### CHALLENGE
Rewrite the lines below, changing "icon" to "button" wherever it appears and keeping everything else the same. Leave the pictures out of your answer.

### DATA SHOWN
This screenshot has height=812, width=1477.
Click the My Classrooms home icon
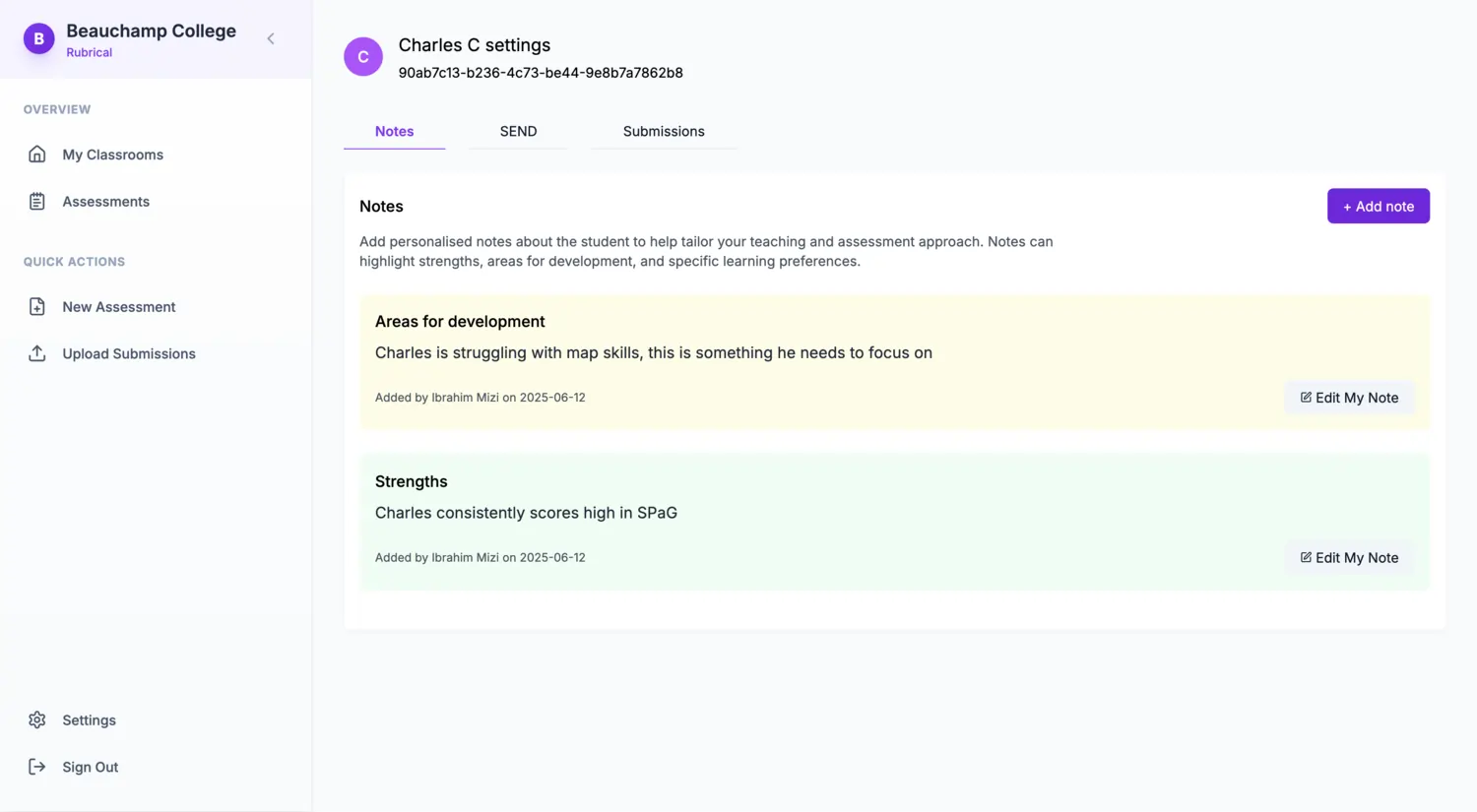point(36,155)
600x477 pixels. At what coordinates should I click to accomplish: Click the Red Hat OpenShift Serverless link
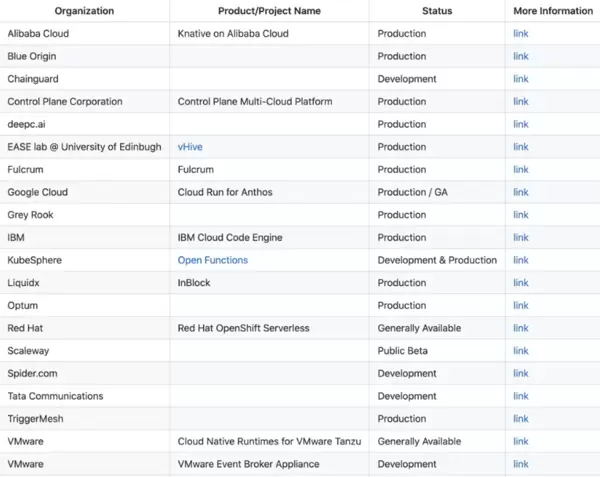click(520, 328)
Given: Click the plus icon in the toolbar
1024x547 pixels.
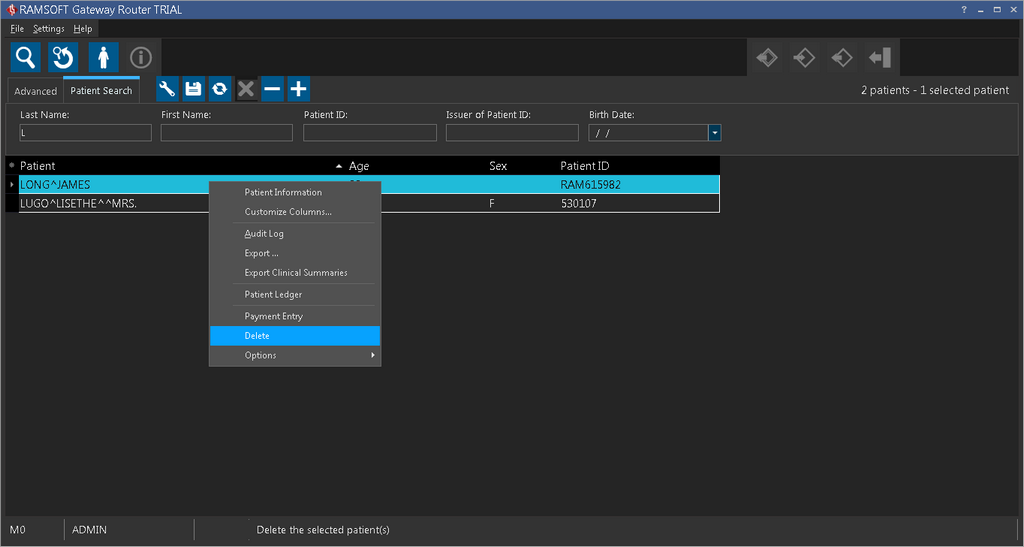Looking at the screenshot, I should (x=298, y=89).
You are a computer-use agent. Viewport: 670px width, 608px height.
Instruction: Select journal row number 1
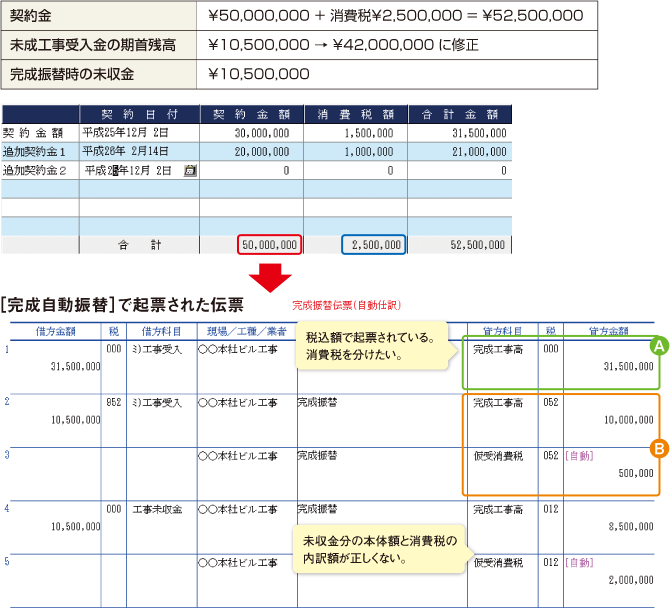[x=6, y=349]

### TASK RESPONSE
This screenshot has height=812, width=1477.
Click the My Classrooms home button
point(36,155)
600x477 pixels. At what coordinates should I click to accomplish: Click the Red Hat OpenShift Serverless link
click(520, 328)
Given: Click the plus button in the toolbar
1024x547 pixels.
Looking at the screenshot, I should (x=298, y=89).
You are a computer-use agent. Viewport: 670px width, 608px height.
Instruction: Select journal row number 1
[x=6, y=349]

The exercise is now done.